Primary Outcomes (explanation)
Outcome 1a will be measured through coding of a 2-page contracting case assignment completed by contract managers before the training starts and revised and re-submitted after the training. The assignment asks contract managers to respond to questions about a contracting case they are working on in their job. Outcome 1a measures the extent to which contract managers use two specific FRC practices when preparing and managing their contracts: 1) shared goals and guiding principles for the buyer and seller, and 2) four FRC governance mechanisms: 1) penalties and rewards, 2) communication and information sharing, 3) dispute resolution, 4) procedures for contract amendments. The case assignment is provided as course material prior to the start of training and revised and resubmitted after the training.
The case assignment will be coded by the researchers, with assistance from research assistants, for the presence of the two FRC practices: 1) shared goals and guiding principles for the buyer and seller, and 2) the four FRC governance mechanisms as described above, with the coders being blind to whether the cases are from participants in the control group or the treatment group and whether each case was completed before or after the training. Cases will be blinded and randomized in order when coded. The researchers may experiment with Natural Language Processing/AI procedures for coding. In that case, the researchers will train a language model and provide a test of its validity compared to manual coding done by the researchers – a procedure and test that will be reported in published papers.
Outcome 1b will be measured via a participant survey distributed before and after the training. The survey instrument is provided as supplementary material in the original language of the contract managers to document the precise question formulation. The survey questions are attached in a supplementary file. The survey will be translated to English in appendices to published papers.
Outcome 2 will be measured through coding of officially tendered contracts written by participants in the treatment and control group before and after the course. We have built robot process automatization programs (RPAs) to download all contract data and documents (such as requests for proposals, product descriptions, and contracts) for all contracts tendered by local and regional governments in Denmark from 1 January 2021 onwards. We run the RPA processes every week and manually inspect and quality assure the downloads for accuracy and completeness by the researchers and a team of research assistants (also done weekly). We code the contract documents for two types of formal-relational contracting elements:
2a) Shared goals and guiding principles
2b) Four FRC governance mechanisms: 1) penalties and rewards, 2) communication and information sharing, 3) dispute resolution, 4) procedures for contract amendments. The researchers, with assistance from research assistants, will code the RPA downloads for the presence of these governance mechanisms with the coders being blind to whether the RPAs are from participants in the control group or the treatment group, and with RPA downloaded contracts appearing in randomized order.
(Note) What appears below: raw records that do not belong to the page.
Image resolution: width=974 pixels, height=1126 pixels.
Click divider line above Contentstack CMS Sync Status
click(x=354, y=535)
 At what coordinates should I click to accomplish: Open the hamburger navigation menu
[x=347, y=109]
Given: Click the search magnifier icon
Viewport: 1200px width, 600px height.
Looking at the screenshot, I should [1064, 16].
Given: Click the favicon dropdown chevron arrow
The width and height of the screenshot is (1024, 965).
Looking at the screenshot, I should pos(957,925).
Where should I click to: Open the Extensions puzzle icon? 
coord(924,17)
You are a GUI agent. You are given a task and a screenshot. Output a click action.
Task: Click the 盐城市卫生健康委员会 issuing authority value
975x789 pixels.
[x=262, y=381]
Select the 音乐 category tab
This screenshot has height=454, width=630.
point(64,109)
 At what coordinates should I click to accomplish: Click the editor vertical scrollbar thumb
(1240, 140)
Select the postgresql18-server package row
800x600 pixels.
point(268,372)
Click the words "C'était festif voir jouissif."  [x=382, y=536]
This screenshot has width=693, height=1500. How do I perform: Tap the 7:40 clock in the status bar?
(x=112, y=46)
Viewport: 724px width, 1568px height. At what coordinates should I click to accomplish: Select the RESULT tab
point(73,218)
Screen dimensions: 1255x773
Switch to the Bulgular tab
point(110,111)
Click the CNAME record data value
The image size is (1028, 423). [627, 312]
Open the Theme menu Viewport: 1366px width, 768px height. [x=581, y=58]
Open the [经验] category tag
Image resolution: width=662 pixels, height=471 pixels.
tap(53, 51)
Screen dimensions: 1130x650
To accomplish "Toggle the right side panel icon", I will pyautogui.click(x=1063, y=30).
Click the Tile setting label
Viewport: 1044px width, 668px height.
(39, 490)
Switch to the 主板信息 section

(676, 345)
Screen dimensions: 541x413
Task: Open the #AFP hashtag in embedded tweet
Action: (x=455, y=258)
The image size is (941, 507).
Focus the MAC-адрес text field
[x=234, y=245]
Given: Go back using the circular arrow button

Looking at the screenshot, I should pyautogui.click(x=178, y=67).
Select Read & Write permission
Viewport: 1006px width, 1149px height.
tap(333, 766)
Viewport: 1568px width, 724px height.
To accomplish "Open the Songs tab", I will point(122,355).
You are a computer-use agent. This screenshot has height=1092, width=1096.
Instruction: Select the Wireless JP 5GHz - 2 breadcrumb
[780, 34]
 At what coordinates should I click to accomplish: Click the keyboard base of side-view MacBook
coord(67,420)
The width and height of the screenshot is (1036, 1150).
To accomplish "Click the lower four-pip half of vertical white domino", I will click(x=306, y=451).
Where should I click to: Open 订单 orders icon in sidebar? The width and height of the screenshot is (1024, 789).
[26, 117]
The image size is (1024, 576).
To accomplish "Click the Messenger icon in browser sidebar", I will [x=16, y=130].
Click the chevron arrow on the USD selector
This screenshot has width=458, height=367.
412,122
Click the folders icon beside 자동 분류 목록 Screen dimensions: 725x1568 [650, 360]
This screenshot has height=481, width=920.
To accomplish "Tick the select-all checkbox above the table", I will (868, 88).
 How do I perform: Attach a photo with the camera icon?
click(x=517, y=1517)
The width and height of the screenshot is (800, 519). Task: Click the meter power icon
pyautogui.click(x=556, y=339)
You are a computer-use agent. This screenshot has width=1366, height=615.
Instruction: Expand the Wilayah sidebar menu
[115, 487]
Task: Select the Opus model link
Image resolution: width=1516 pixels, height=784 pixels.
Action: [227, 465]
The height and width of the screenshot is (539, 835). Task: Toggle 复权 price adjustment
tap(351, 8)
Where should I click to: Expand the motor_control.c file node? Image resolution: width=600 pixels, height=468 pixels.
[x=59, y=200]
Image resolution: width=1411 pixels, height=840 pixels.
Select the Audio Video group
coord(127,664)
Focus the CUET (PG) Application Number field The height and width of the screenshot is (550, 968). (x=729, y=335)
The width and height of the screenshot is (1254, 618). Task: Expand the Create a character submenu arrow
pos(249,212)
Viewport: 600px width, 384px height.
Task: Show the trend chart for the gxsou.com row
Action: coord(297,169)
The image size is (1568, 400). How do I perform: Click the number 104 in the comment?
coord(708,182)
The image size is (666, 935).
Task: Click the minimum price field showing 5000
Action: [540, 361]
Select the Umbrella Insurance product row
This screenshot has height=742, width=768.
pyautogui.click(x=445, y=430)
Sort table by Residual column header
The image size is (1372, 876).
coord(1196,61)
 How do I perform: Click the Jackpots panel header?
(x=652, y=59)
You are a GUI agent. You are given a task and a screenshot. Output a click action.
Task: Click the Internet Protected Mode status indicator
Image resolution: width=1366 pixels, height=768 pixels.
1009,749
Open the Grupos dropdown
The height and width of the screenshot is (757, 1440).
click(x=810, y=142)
The researchers may experiment with Natural Language Processing/AI procedures for coding to increase speed and accuracy. In that case, the researchers will train a language model and provide a test of its validity compared to manual coding done by the researchers – a test that will be reported in published papers.
2c) Public contract managers use FRC enforcement mechanisms to manage the buyer-seller relation during the contract period – the four FRC governance mechanisms mentioned in 2b) – measured in a survey of public contract managers with survey items for each of the four FRC governance mechanisms.
Conceptual definition of outcomes: The coding of shared goals and guiding principles will be based on the definitions offered in conceptual work on FRC by Frydlinger, Hart, and Vitasek (2019) and Frydlinger et al. (2021). The coding of the four FRC governance mechanisms will build on the same works and measure whether the core principles of FRC are reflected in how public contract manage these governance mechanisms.
References:
Frydlinger, D., Hart, O., & Vitasek, K. (2019). A new approach to contracts: how to build better long-term strategic partnerships. Harvard Business Review, 97(5), 116-126.
Frydlinger, D., Vitasek, K., Bergman, J., & Cummins, T. (2021). Contracting in the new economy: using relational contracts to boost trust and collaboration in strategic business relationships. Palgrave Macmillan.
Outcome 3a-3c will be measured by surveys of buyers and sellers a year after the training is completed. The survey instrument measures buyers' and sellers' satisfaction with the contract relationship, buyers’ perception of value from the purchase, buyers’ and sellers’ perceptions of whether the other party was behaving in a “cooperative” spirit in line with FRC objectives, and buyers’ and sellers’ perception of how much buyer’s transaction costs (time, effort and other resources spent to make the transaction happen) in phases of the contracting process: market search, contract writing, negotiation/contract award, contract signature, monitoring, enforcement.